Hand-held Kinetic Impact Weapons
Hand-held kinetic impact weapons (also known as striking weapons) are designed to be used to strike or hit an individual to cause compliance through pain. They are one of the most common less lethal weapons carried by law enforcement officers.
Batons and truncheons are among the striking weapons most often used, and they are usually made of rubber, plastic, wood, or metal, and range in size from 20cm to 2 metres. Other striking weapons, including whips, and smaller weapons such as slappers and billys (which may be weighted), are less common, but are still permitted for law enforcement use in some countries. Some law enforcement officials also use ad-hoc equipment such as sticks, clubs, or other improvised weapons.

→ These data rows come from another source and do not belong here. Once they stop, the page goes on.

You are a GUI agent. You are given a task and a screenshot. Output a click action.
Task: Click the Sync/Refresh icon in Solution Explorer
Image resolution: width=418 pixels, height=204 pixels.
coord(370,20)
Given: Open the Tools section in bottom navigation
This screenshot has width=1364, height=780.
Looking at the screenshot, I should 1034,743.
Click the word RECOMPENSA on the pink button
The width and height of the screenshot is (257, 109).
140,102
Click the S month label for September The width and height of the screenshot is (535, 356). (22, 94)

Batons or truncheons are used to push, jab, poke, hit, or beat a person. Frequently, they are used abusively to lever, apply force, or crush parts of the body, or in neck or choke holds. They can also be used as a tool of rape. Any use of a baton on an individual who is already restrained or otherwise under control may amount to torture or other ill-treatment.
While batons may have a legitimate law enforcement role, when used in strict accordance with international human rights standards, all other types of hand-held kinetic impact weapons listed in this section have no legitimate law enforcement use and should not be used in any circumstances (see individual entries for information).
Injuries from hand-held kinetic impact weapons, which in some cases can be life threatening, include:
- broken bones
- internal bleeding and damage to organs
- concussion and other head injuries.
These weapons are sometimes used to apply dangerous restraint techniques, including:
- applying leverage to limbs for pain compliance
- neck-holds that restrict breathing (this technique can result in serious injury or death due to compression of the airway and damage to the larynx, trachea, and thyroid bone).